The Song
Title: It’s Alarming
Artist: ANSON
Album: To Be or Nothing at All - EP
Year: 2017
The Story
Being a Detroit sports fan in the ‘90s and early 2000s meant rooting against a number of bitter rivals. Hockey was my first sporting love and in those years when the Red Wings were dominant, it wasn’t frequent foil Chicago who was our chief divisional rival but rather the Chris Pronger-led St. Louis Blues. One of the key players on those Blues teams was a gritty power forward named Keith Tkachuk. Around the same time that Pronger and Tkachuk were trying (and failing) to dethrone the Red Wings, the Detroit Lions were continuing their long tradition of getting mauled by everyone, including an ascendant Minnesota Vikings team led by Hall of Famer Randy Moss and future Lion1 Daunte Culpepper. One of the key players on those Vikings teams was a lockdown cornerback named Antoine Winfield.
Antoine Winfield’s son just won a Super Bowl with the Tampa Bay Buccaneers. I’ve had both of Keith Tkachuk’s sons on my fantasy hockey teams. To paraphrase Blink-182, I guess this is getting old. It’s very weird to me that my childhood is so far in the past that the children of my childhood sports antagonists are now playing professionally. This must be what the Grail Knight felt like.
And yet, it’s kind of cool. Being a kid who read a lot of hockey history was to know that Brett Hull was a more accurate, less dynamic version of his father, Bobby. But reading is not seeing and a part of me is enjoying being old enough to have witnessed some small portion of sporting history.
The same thing happens with music, in a way. When I was in college and music was my everything, one of my favorite up-and-coming acts was Cartel, a pop-punk band whose debut, Chroma, is one of the greatest pop-punk records ever released. I saw Cartel tour in support of Chroma at shitty dives where the headcount couldn’t have been more than 75. Now, a decade-plus later, Cartel is considered one of the greats.2
And now the kids who were literal children during Cartel’s heyday are making music of their own and, sometimes, they’re leaning on those acts who came before. ANSON’s debut EP, To Be or Nothing at All, is swift and sharp and memorable. It also takes plenty of inspiration from Cartel, which is just fine in my book: This is quality pop-punk. Opener “It’s Alarming” is the EP’s pinnacle, with riffs and hooks aplenty. And while the focus of this post is nostalgia, “It’s Alarming” is not trapped in the past. The song is better suited for making new memories than recalling old ones.

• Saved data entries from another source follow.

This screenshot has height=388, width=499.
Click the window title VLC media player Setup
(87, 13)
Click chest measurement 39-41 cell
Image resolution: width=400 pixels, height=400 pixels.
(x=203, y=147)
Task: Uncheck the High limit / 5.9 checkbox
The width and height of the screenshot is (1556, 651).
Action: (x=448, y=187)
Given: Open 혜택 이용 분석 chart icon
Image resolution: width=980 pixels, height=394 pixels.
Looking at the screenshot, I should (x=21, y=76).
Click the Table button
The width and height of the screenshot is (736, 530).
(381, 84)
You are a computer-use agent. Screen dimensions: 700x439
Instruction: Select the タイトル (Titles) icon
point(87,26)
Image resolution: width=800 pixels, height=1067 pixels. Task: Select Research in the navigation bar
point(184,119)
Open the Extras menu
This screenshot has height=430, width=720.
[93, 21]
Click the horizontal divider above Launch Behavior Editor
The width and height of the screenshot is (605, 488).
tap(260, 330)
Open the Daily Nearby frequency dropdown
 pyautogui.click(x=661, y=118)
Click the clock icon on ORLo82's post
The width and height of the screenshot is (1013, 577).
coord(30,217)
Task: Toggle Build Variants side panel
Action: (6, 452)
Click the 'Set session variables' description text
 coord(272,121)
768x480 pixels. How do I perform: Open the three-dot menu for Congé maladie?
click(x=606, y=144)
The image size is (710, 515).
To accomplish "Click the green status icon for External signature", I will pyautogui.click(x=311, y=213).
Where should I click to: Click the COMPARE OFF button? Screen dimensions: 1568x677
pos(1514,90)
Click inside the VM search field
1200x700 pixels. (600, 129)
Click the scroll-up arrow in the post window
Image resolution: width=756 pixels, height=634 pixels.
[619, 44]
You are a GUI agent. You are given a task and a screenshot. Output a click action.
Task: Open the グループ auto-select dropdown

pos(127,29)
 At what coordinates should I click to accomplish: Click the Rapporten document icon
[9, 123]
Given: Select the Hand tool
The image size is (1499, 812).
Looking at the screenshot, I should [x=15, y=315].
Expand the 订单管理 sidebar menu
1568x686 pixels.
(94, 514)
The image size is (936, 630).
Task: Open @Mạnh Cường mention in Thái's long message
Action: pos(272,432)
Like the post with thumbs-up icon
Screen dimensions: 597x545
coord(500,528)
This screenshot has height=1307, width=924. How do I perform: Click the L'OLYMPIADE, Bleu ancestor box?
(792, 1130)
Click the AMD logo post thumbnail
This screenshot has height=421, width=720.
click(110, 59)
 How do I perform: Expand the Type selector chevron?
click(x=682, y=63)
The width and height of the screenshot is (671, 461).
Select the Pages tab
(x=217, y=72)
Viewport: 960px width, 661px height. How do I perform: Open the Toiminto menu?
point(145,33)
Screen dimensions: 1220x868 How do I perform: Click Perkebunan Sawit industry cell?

But, still, it’s weird to be listening to an entirely new generation of artists who are interpreting as history what was once a very urgent present for me, even if it’s also rewarding. Because part of what’s great about ANSON and “It’s Alarming” is that they weren’t made by members of my generation, harking back to a time before; they were made in the here and now, but also in that same urgent present that I left back in the mid-2000s. Because music never stops, just like youth never stops, even if your role in both will eventually change.
I give “It’s Alarming” four out of five stars.
Which is basically the exact opposite of “Hall of Famer.”
Within their niche, at least.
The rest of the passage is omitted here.